■ Fragmento del texto ■
═══

Tras los estruendos de un éxito sin parangón me refugio en
mi habitación y miro los objetos que tienen ese escudo y que la engalanan.
Posters, libros, objetos… y sin darme cuenta, como hipnotizado, parecen
transformarse en el Delorean y llevarme atrás en el tiempo, hasta donde nace la
memoria y da sus primeros pasos, allí donde los adquirí o a esa otra habitación
que compartía con mi hermano y que también estaba vestida de blanco con otros
rostros, otros recuerdos y otras expectativas de sueños no cumplidos… aún. Como
si nada hubiera cambiado, aunque todo lo haya hecho.
Y fíjate, mi Madrid, hasta dónde hemos llegado.
Seis era el número legendario de mi infancia. Descubrí de
repente, que aquel equipo que decidí hacer mío tenía seis Copas de Europa. Más
que nadie. Era demasiado para una mente infantil. Era ideal. Era legendario.
Ahora, viendo la historia crecer, rehacerse, gestarse una
leyenda aún más grande desde el puro presente, en el día a día, de lo que
hablamos tanto, te hace ser tremendamente consciente de lo que estás viviendo,
pero le resta dimensión épica, esa perfección idealizada creada cuando algo no
se vive directamente, recibida de los relatos de las gestas, la vanagloria de
las hazañas. Todo ello lleva a un vértigo, porque estás viviendo un duelo en el
que la idealización compite con lo tangible, que amenaza igualar aquellas
gestas.

═══

■ Datos extraídos ■
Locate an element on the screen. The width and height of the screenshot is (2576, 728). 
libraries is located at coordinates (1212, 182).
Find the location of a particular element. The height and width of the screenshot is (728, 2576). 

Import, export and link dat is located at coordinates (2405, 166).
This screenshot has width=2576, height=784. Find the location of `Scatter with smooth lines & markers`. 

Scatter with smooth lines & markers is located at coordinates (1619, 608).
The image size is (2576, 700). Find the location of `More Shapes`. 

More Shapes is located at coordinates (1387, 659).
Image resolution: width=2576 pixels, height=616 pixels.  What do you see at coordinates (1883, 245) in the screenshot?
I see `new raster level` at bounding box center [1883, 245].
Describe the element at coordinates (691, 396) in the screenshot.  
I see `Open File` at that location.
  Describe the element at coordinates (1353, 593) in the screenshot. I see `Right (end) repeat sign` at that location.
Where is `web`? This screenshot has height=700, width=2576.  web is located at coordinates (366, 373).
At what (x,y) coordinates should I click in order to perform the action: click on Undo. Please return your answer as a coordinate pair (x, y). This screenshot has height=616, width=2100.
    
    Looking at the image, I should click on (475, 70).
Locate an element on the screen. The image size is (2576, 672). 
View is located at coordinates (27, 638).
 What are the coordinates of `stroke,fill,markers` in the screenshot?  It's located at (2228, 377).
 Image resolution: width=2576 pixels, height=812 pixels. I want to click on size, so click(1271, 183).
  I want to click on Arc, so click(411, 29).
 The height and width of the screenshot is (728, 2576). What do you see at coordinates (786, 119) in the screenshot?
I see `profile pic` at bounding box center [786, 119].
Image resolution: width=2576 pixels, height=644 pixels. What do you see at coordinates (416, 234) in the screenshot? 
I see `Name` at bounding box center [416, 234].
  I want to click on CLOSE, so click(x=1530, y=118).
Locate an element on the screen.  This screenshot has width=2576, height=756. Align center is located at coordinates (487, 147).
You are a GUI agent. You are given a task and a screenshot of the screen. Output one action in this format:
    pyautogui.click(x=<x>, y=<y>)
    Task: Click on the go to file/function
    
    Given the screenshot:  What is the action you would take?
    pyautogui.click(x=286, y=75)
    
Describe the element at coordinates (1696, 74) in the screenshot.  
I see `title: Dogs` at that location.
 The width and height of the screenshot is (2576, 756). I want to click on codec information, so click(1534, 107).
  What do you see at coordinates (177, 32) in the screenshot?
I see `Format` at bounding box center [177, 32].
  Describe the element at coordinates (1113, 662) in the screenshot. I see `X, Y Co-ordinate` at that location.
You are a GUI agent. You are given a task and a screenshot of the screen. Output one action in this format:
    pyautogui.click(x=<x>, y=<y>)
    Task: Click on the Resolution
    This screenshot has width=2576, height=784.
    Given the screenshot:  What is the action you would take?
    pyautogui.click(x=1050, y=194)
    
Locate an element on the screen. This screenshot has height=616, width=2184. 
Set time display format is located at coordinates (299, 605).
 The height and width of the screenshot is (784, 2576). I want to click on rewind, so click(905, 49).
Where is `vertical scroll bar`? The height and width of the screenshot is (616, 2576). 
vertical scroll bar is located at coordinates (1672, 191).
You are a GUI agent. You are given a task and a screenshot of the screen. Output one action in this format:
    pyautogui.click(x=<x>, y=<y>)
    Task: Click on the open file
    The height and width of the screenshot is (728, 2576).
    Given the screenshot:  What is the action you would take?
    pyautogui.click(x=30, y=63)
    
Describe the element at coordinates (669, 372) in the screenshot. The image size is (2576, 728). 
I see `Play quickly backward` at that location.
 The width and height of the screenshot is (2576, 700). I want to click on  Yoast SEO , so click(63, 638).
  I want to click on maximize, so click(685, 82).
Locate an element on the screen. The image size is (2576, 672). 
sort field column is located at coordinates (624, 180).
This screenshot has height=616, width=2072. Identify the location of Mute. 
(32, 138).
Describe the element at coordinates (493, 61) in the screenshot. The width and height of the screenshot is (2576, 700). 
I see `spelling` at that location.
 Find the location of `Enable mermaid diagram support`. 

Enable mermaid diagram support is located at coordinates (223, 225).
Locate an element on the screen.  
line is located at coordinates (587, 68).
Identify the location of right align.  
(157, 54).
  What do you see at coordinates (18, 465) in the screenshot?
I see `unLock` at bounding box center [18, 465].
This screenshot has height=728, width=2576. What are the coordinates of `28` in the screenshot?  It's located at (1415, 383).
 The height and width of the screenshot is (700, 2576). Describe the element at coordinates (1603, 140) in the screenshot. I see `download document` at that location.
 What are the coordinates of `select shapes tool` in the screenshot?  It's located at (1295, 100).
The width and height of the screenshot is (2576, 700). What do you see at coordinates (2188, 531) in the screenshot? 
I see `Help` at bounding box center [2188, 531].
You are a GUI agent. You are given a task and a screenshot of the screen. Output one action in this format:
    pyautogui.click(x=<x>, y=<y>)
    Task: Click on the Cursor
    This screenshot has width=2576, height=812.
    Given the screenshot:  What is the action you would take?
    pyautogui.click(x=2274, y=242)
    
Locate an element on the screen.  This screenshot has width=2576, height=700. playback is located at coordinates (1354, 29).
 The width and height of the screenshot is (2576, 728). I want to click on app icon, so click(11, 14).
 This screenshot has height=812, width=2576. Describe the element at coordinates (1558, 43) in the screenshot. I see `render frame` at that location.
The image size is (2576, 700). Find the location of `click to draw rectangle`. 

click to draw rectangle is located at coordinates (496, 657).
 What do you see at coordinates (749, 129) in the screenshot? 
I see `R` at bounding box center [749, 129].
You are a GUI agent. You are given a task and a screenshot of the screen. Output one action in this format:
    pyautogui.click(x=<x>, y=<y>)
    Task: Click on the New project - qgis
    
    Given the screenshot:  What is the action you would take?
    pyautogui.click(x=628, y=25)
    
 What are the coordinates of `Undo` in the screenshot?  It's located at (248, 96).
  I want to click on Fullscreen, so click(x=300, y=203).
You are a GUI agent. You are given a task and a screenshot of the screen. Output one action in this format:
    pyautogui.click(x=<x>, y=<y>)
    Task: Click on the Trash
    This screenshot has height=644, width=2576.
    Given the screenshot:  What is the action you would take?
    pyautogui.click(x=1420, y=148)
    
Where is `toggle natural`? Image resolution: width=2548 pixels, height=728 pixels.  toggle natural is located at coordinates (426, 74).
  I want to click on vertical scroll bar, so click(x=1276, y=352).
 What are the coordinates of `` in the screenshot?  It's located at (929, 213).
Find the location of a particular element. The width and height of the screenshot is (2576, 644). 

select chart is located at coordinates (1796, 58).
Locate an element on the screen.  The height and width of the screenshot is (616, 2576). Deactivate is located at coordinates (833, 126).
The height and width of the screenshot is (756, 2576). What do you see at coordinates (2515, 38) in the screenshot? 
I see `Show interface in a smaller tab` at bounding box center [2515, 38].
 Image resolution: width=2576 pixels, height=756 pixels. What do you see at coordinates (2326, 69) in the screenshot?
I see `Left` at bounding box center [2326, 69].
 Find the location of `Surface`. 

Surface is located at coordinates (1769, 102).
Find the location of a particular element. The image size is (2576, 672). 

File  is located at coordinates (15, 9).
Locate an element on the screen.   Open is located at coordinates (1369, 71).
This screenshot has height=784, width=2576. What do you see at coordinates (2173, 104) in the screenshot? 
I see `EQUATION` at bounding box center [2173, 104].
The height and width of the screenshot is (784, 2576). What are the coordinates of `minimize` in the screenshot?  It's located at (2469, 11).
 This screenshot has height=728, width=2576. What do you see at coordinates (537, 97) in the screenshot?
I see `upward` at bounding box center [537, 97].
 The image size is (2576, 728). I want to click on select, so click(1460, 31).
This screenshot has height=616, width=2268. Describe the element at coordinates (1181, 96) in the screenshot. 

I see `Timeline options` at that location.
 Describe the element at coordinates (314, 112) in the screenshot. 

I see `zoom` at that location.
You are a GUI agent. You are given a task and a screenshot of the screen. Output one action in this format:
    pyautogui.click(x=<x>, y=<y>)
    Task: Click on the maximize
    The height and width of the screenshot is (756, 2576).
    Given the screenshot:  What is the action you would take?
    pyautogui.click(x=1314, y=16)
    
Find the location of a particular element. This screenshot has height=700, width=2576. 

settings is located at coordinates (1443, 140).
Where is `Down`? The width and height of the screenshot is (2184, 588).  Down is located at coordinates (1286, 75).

═══

■ Detalles del problema ■
Continúa el texto sobre los recuerdos madridistas después de su última oración.

■ Resultado del ejercicio ■
Comentaba estas cosas con mi padre, nos reíamos con nuestros
“y si logramos la tercera seguida”, “¿te imaginas que son cuatro de cinco, lo
que supondría?”. Una incredulidad que a la vez está al alcance de la mano, que
aquello que era legendario está sucediendo, que lo estás comentando, que lo
estás defendiendo combatiendo críticas absurdas e injustas.
Estar viviéndolo día a día no resulta tan legendario, es
algo así como un carpe diem ajeno, porque casi lo ves venir al carecer de la
épica de lo desconocido, no visto o vivido, lo mitificado en nuestra cabeza, en
el reino de los sueños. Poder contarlo minuto a minuto lo hace todo más
prosaico, pero desde la consciencia indubitada de que no lo es. Y esa amalgama
forma una hipnótica nebulosa tan irreal como tangible que impele a escribir,
aunque sea sin sentido.
Cada año pensamos: “y si pasara que lo lográramos de nuevo”,
nadie lo hizo, pero “y si ocurriera de nuevo”, “y si lleváramos más allá lo que
no existe”… y pasado el año, ves acercarse la magia, incorregible, inflexible,
para ungir a un club legendario y un equipo histórico. Un trienio entero
recorriendo el mismo camino, gozando el mismo final. Y si ocurriera… pues ha
ocurrido.
Ya era demasiado, era como vivir en sueños, y de pronto nos
vemos dentro de uno aún mejor, sin ser conscientes aún, como en “Origen” de
Nolan, si estamos despiertos o dormidos, si habitamos un mundo idealizado de
felicidad plena o es mero producto de nuestra imaginación egoísta-madridista.
Con los sentidos y los sentimientos abotagados encarábamos
una nueva final de Champions, abrumados por aquello que ni imaginábamos, que no
podía ser. Como cuando la lluvia fresca alivia el calor del estío y la sequía y
pasa a convertirse en aluvión de placer que te deja impotente y te suelta la
risa floja por la incontenible felicidad.
Es la comprensión del alma, donde no hacen falta sesudos
argumentos ni esmerados artículos, donde no hace falta una brillante verborrea
ni un florido discurso, simplemente se siente y se comprende porque va más
allá, porque tiene que ver con lo humano, y de inmediato nace ese sentimiento
que en décimas de segundo te impulsa a abrazar a tu ser más querido o a un mero
desconocido, porque lo entendéis, ambos lo comprendéis, más allá de lo
tangible.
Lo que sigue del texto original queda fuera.